── Source ──
Compliance reviews of real estate trust financing business

Author: Wu Huijin,、Mei Hanyu、Liu Li 2018-12-14
[Summary]The term “real estate trust business” mainly refers to the act whereby a trust company, through the establishment of a trust, manages, applies and disposes of, in the trust company’s name, the real estate trust funds lawfully owned by the settlor in accordance with the wishes of the settlor for the benefit of the beneficiary or for a specific purpose and the subject matter of which is immovable property or the enterprise that operates its real estate. Among commonly seen real estate trust models are the loan-based trust model, equity-type trust model and hybrid-type trust model.

The term “real estate trust business” mainly refers to the act whereby a trust company, through the establishment of a trust, manages, applies and disposes of, in the trust company’s name, the real estate trust funds lawfully owned by the settlor in accordance with the wishes of the settlor for the benefit of the beneficiary or for a specific purpose and the subject matter of which is immovable property or the enterprise that operates its real estate. Among commonly seen real estate trust models are the loan-based trust model, equity-type trust model and hybrid-type trust model.

Although the real estate trust business has provided developers with various financing options, since the start of 2018, oversight of the real estate trust business has become stricter and “borderline” acts of certain trust companies will soon be subject to severe penalties. This column looks at the key points in a compliance review of a deal structure and the project company.


Review of qualifications of project company and payment of land grant premium. Pursuant to the Notice of the General Office of the China Banking Regulatory Commission (CBRC) on Issues Relevant to Strengthening the Oversight of the Real Estate and Securities Business of Trust Companies, a trust company is strictly prohibited from extending loans to real estate developers to pay the land grant premium. Accordingly, if a project company is a land reserve organization, subject to administration by list, a trust company shall not extend trust loans to it. It must be ensured that the project company has paid the land grant premium in full and to stipulate expressly that the loan may not be used to pay the land grant premium.


Project company and real estate project standards. Pursuant to the CBRC Notice on Issues Relevant to Strengthening the Oversight of the Real Estate Business of Trust Companies, a real estate development project to which a trust company extends a loan is required to satisfy such conditions as it having all the required certificates, the developer or its controlling shareholder having second-grade qualifications, the project capital percentage satisfying the minimum state requirement, etc.


Based on regulatory requirements, the minimum capital percentage for a real estate development project is 20% for low-income housing and regular commercially developed housing projects and 25% for other projects. It should also be noted that shareholder loans (unless the shareholder undertakes to waive the right of repayment of such loan before the project company repays the bank or trust company loan), bank loans and other such debt funds, as well as bank personal wealth management funds, other than commercial bank private banking business, may not be used as project capital.
───
* Task goal: Reproduce verbatim the portion of the real estate trust compliance review starting at "Based on regulatory" and ending at "as project capital.".
── Supplied data ──
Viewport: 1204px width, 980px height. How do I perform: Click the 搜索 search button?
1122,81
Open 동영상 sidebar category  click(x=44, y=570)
───
* Answer for this exercise:
Based on regulatory requirements, the minimum capital percentage for a real estate development project is 20% for low-income housing and regular commercially developed housing projects and 25% for other projects. It should also be noted that shareholder loans (unless the shareholder undertakes to waive the right of repayment of such loan before the project company repays the bank or trust company loan), bank loans and other such debt funds, as well as bank personal wealth management funds, other than commercial bank private banking business, may not be used as project capital.